## Request
Write out the records below word for word, starting at the line that contains "Given: Click the" and ending at the line that contains "Looking at the", with both of those lines included.

## Record excerpts

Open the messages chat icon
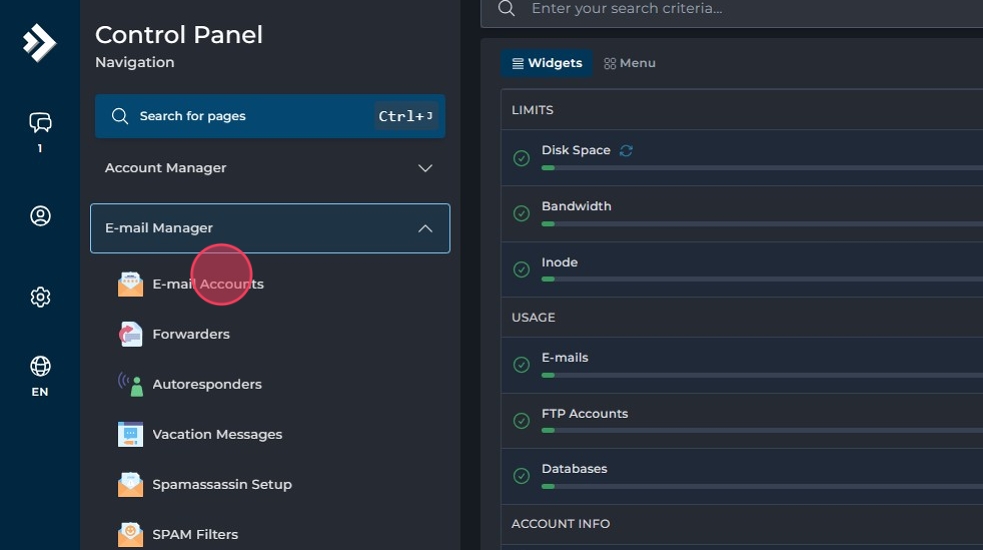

---

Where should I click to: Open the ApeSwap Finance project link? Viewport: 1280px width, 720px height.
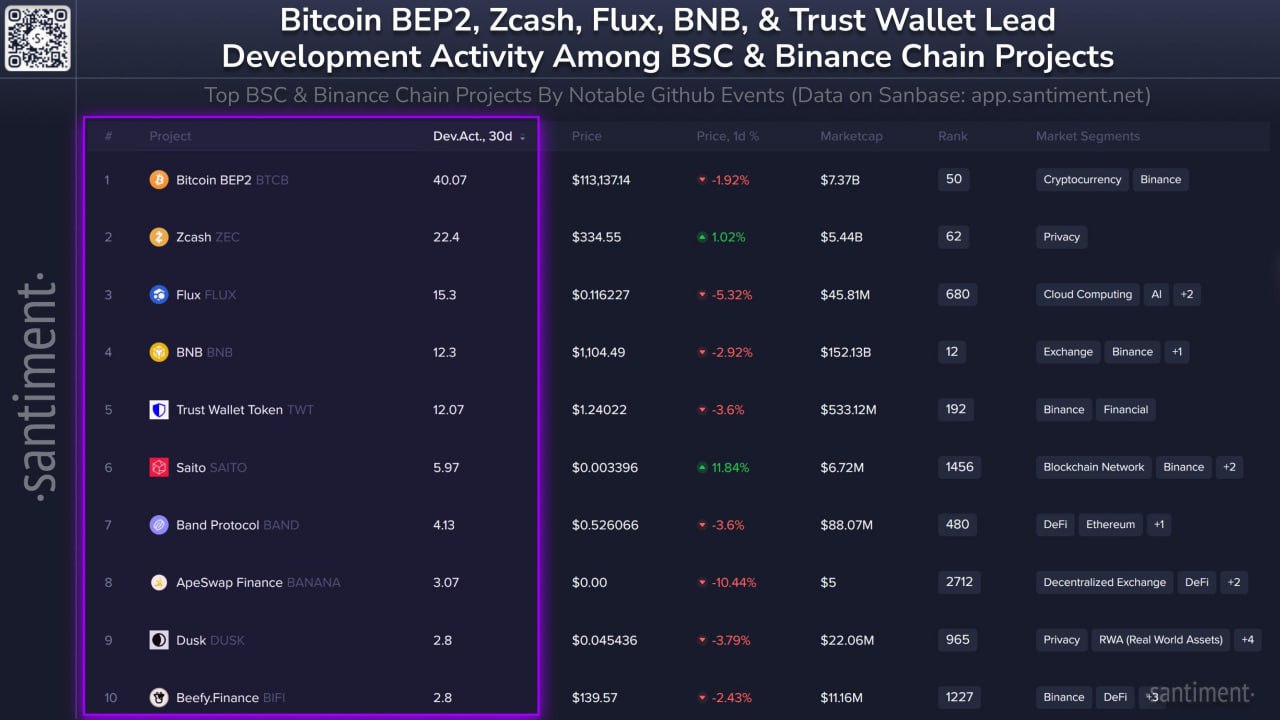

---

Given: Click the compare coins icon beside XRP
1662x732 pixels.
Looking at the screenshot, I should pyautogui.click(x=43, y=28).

## Exercise answer
Given: Click the compare coins icon beside XRP
1662x732 pixels.
Looking at the screenshot, I should pyautogui.click(x=43, y=28).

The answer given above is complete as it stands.